The story of the Washington Post and the Pentagon Papers – the leaked documents that destroyed the credibility of the war in Vietnam – is a subject worthy of what my boss at the Tribune refers to as “late-period Spielberg”: those recent films of his that tell huge American stories magisterially, at a medium pace and with limpid period detail. The ethical struggle between the first amendment and the security state is an eternal theme, taken up in several movies. But for someone like me who started their career in the Quark XPress era, it’s the recreation of a 1970s newsroom that’s really mesmerising.
There are enormous ties, and early colour TVs, and people in the background flicking through galleys with a familiar look of rising concern on their faces (is there a page missing here, or is this actually what was filed?). There are linotype machines filmed in fascinating close-up, real slugs coming out and being loaded into formes, famous headlines shown reversed in metal. There is also – and this is the thing I most regret never having seen – a pneumatic-tube messenger system for sending copy to the composing room in metal cylinders.
And there is also a copy editor. Only one, again, as in The Paper (although, to be fair, he and the copy chief had probably stayed behind specially). And he barely speaks, except to ask for a messenger tube.

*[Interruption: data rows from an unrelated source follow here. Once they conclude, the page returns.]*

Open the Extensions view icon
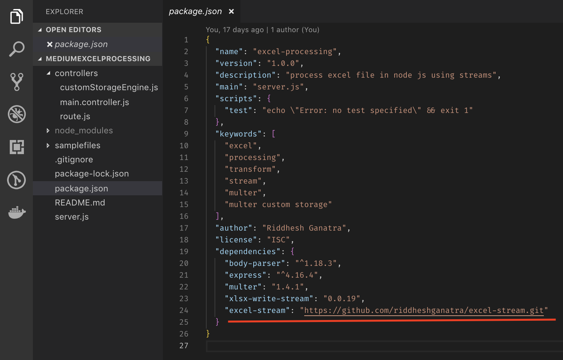563x360 pixels. (x=16, y=147)
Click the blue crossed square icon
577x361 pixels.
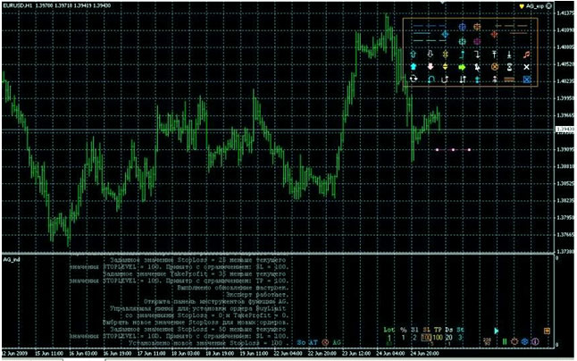coord(527,80)
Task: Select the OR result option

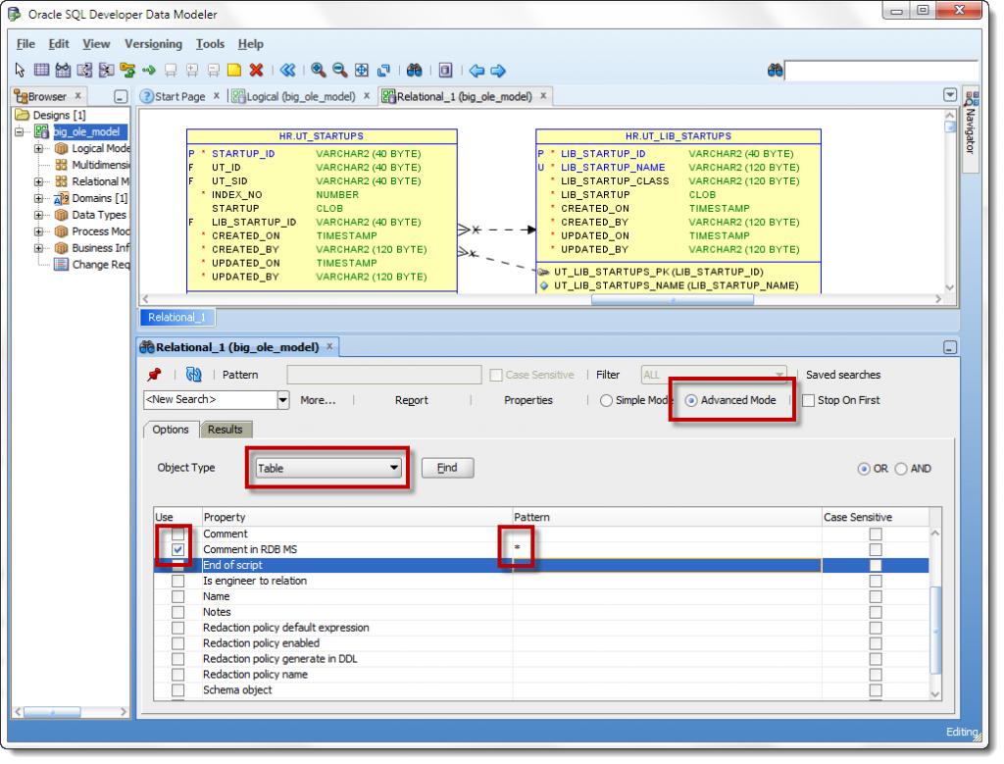Action: coord(864,468)
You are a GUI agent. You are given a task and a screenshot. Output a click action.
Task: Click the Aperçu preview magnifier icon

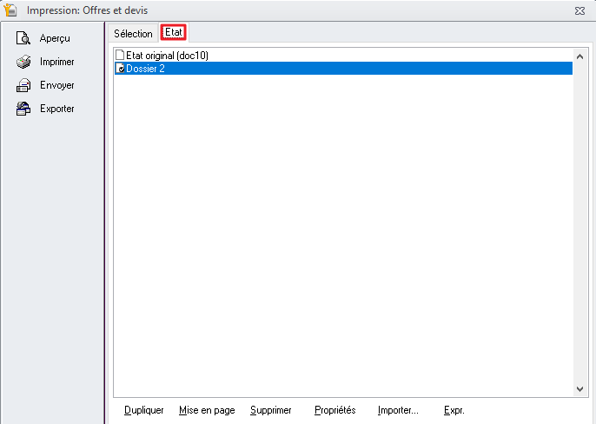(x=23, y=38)
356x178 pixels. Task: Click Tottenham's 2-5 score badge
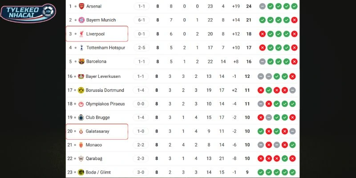coord(141,48)
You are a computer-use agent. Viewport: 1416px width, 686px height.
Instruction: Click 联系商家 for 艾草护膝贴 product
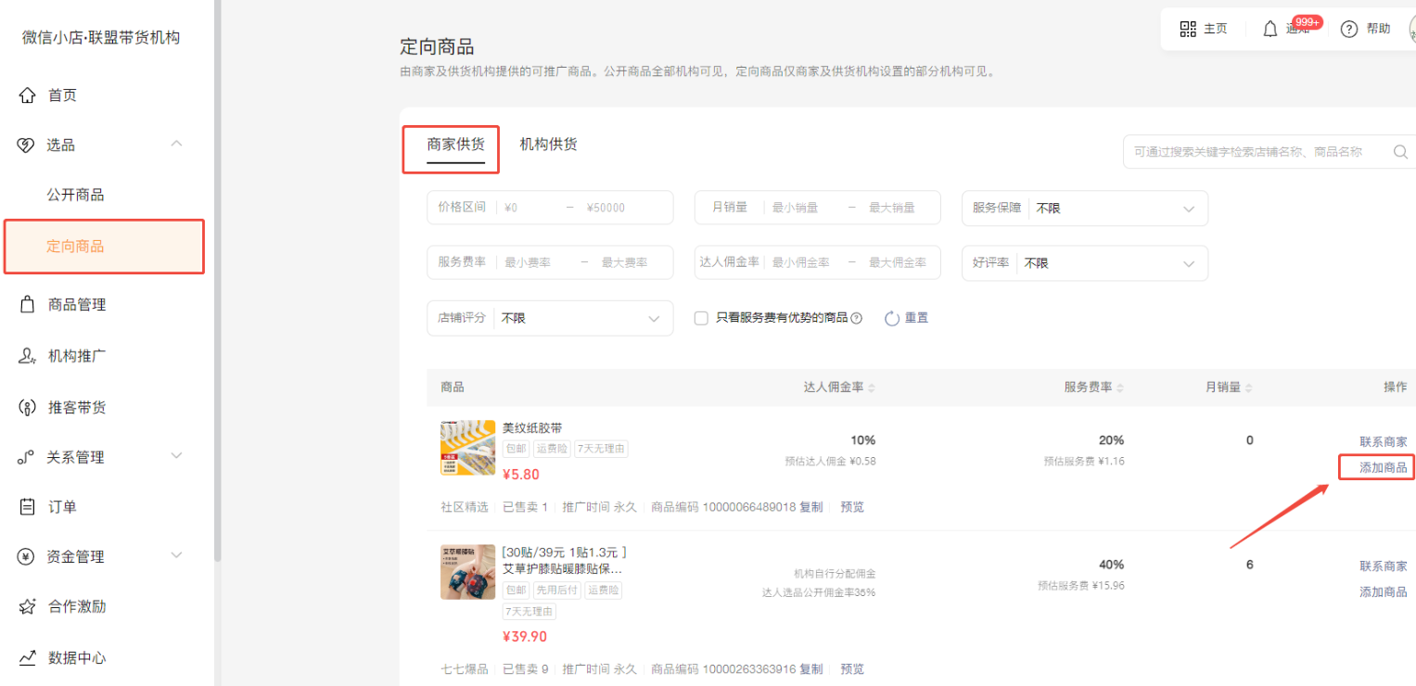[x=1383, y=565]
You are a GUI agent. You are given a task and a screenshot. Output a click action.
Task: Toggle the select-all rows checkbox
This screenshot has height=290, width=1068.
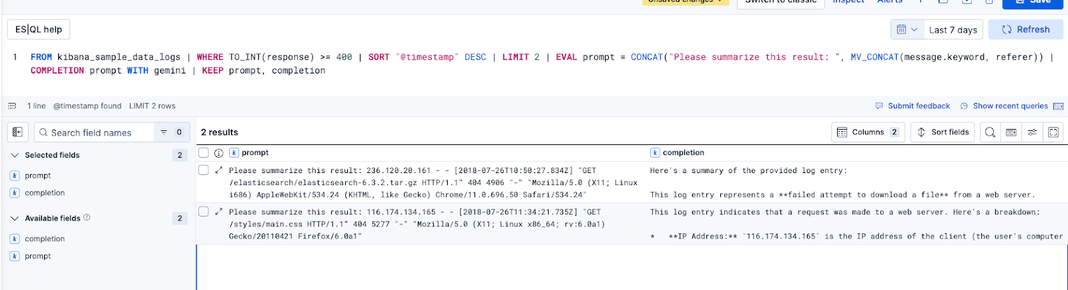pyautogui.click(x=204, y=153)
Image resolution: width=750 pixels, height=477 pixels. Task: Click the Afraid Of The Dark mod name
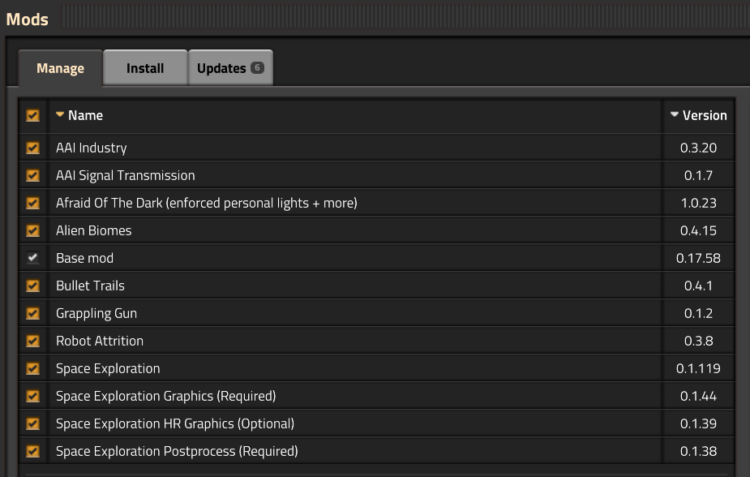coord(206,203)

But you can tell he’s a copy editor, because the first thing he does, with the presses trembling, his proprietor under pressure and the reputations of four presidents hanging in the balance, is calmly cross out the first sentence of the story.
Then as now, sometimes the most important cut is the one you make in the first paragraph. I like to think it said something like “Bombings and deception and McNamara, oh my!”. But it was probably something more like: “It’s official …”.
* To be absolutely accurate, as readers have pointed out previously, Drew Barrymore’s character in Never Been Kissed is also, notionally, a copy editor: but as she (a) appears to have an office to herself and (b) gets sent out on a whim to off-diary feature assignments, you would be forgiven for mistaking her for a columnist.
My goodness … yes, Lamson tubes (sorry to sidestep the theme of your piece, but the mention kicked off the memories). Feeding the things was done so many times a day that the physical action became quite unconscious, and I could do it without thinking now: hold the canister by the lid end, a flick of the wrist opens the seal on the tube, the canister is sucked out of the hand, there’s that familiar rattle like a distant Tube train as it hurtles off down the system. A few minutes later, the rattle, a clack as the seal opens, and a thump as the empty canister returns from the Composing Room copydesk. Excuse me while I weep a little for my lost youth.
Aha! I had always wondered whether the vacuum was permanent, or whether you loaded the canister and pressed a button. Another lost newsroom sound, along with typewriters and rumbling presses. It’s all very quiet these days
Having played the Copy Chief in The Post, I particularly enjoyed this piece. Great work!
Thank you very much – the film, and particularly that scene, has been a big hit with the copy desk at my paper!